__What is being asked__
Nothing but a number should be given: how many lines in the entries below include the string "target".

[Excerpts from a dataset]
════════════════════

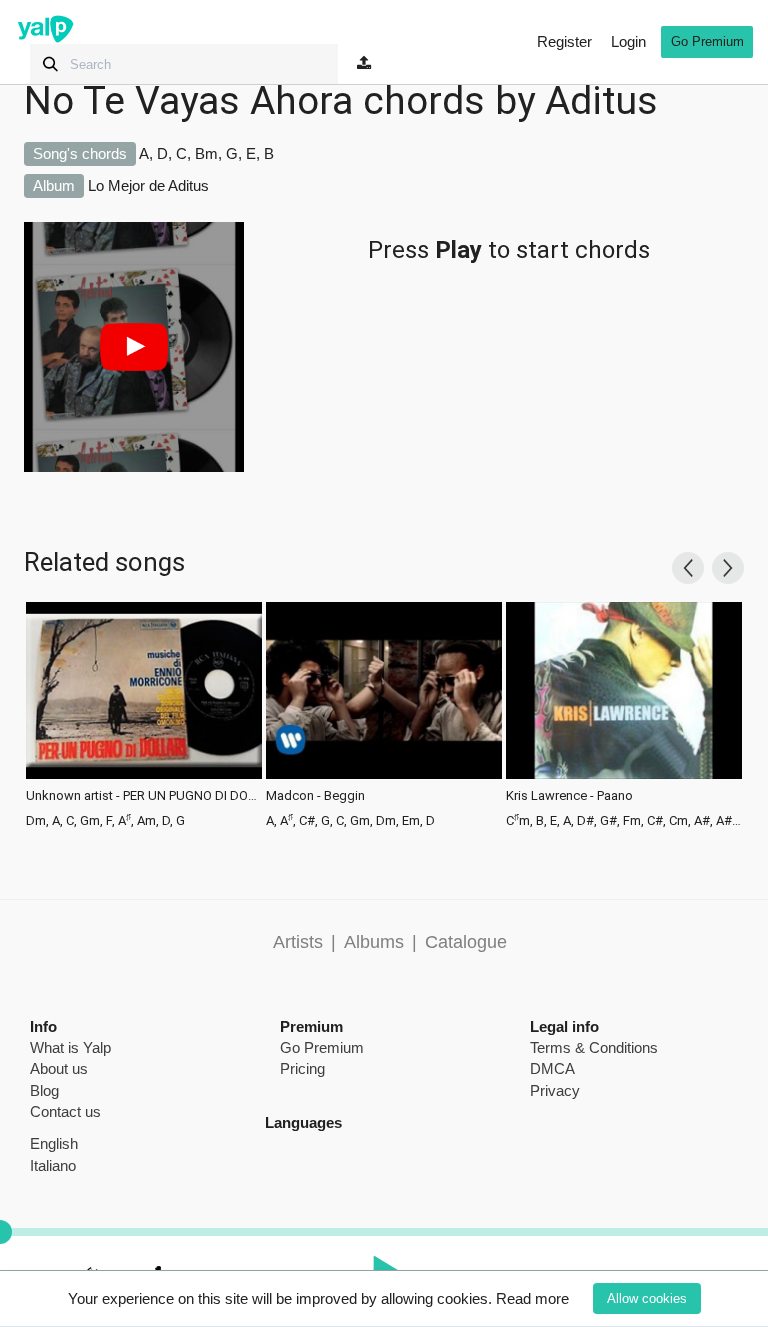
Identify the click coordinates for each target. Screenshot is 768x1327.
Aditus (601, 101)
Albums (374, 942)
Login (628, 41)
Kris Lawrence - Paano (569, 796)
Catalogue (466, 942)
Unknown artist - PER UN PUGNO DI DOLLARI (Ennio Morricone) (144, 796)
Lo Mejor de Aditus (148, 185)
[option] (144, 713)
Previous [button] (688, 568)
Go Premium (707, 41)
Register (564, 41)
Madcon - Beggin (315, 796)
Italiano (53, 1165)
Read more (532, 1298)
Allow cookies (647, 1298)
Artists (298, 942)
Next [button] (728, 568)
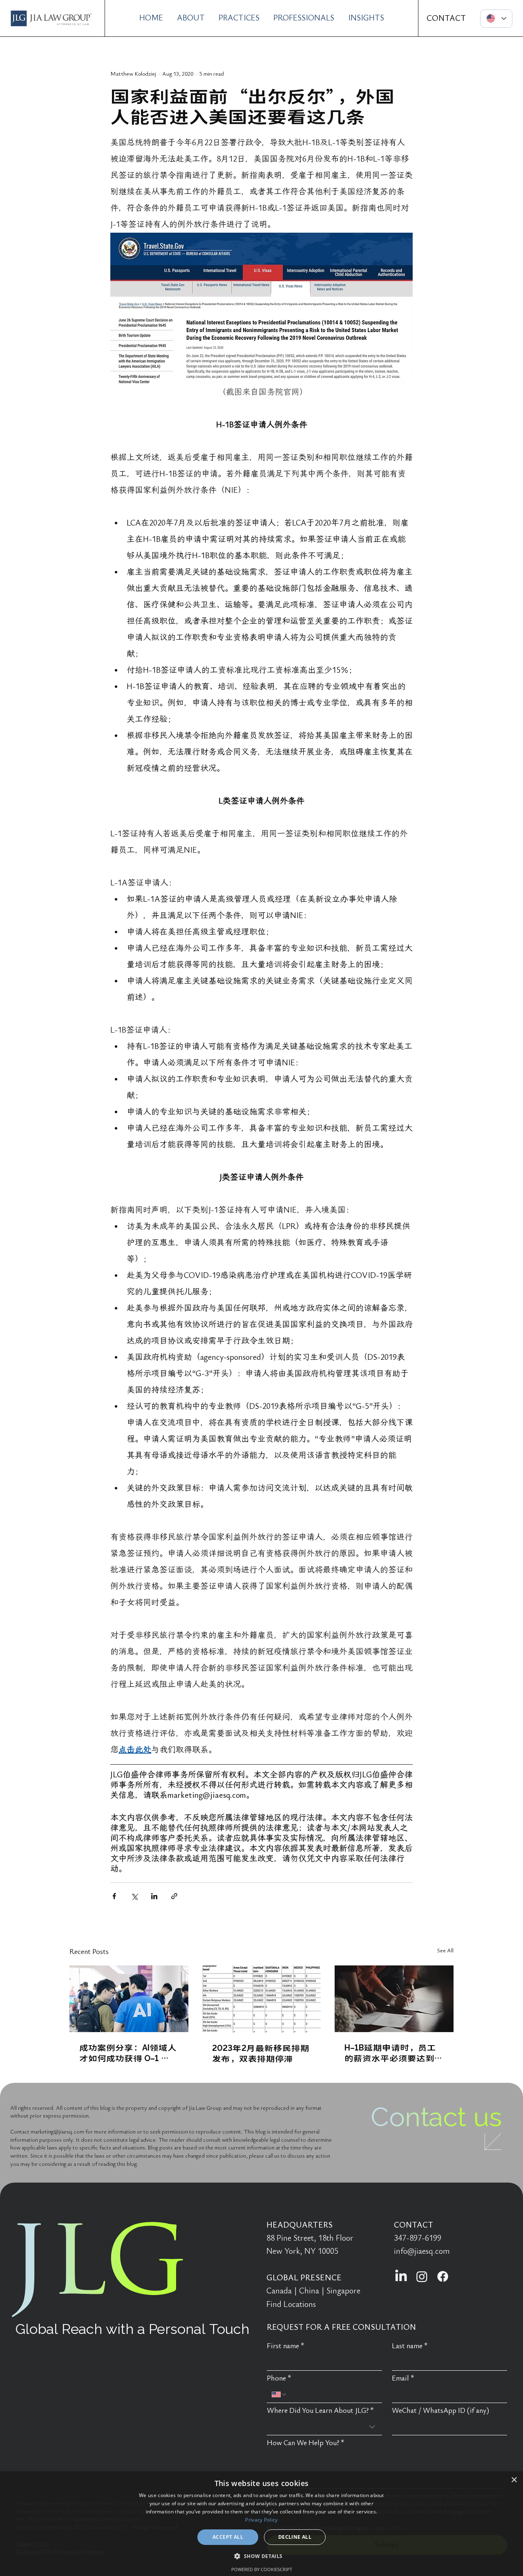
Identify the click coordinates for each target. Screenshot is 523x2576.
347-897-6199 (417, 2238)
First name (285, 2346)
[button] (261, 2555)
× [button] (514, 2480)
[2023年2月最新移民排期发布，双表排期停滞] (261, 1999)
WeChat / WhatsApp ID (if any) (440, 2410)
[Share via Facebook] (114, 1896)
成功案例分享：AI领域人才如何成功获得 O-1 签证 (128, 2052)
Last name (410, 2346)
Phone (279, 2378)
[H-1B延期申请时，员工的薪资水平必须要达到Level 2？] (394, 1998)
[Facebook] (443, 2276)
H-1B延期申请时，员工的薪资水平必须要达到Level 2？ (390, 2052)
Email (403, 2378)
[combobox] (324, 2427)
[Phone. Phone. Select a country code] (279, 2394)
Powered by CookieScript (261, 2569)
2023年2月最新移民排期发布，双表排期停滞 (260, 2053)
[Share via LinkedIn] (154, 1896)
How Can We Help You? (305, 2443)
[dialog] (261, 2523)
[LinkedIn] (401, 2276)
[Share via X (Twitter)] (134, 1896)
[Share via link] (174, 1896)
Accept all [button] (227, 2536)
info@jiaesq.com (422, 2251)
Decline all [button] (294, 2536)
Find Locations (291, 2304)
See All (445, 1950)
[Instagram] (422, 2276)
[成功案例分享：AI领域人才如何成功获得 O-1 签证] (128, 1998)
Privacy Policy (261, 2519)
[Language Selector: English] (496, 18)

════════════════════

__Solution to this exercise__
2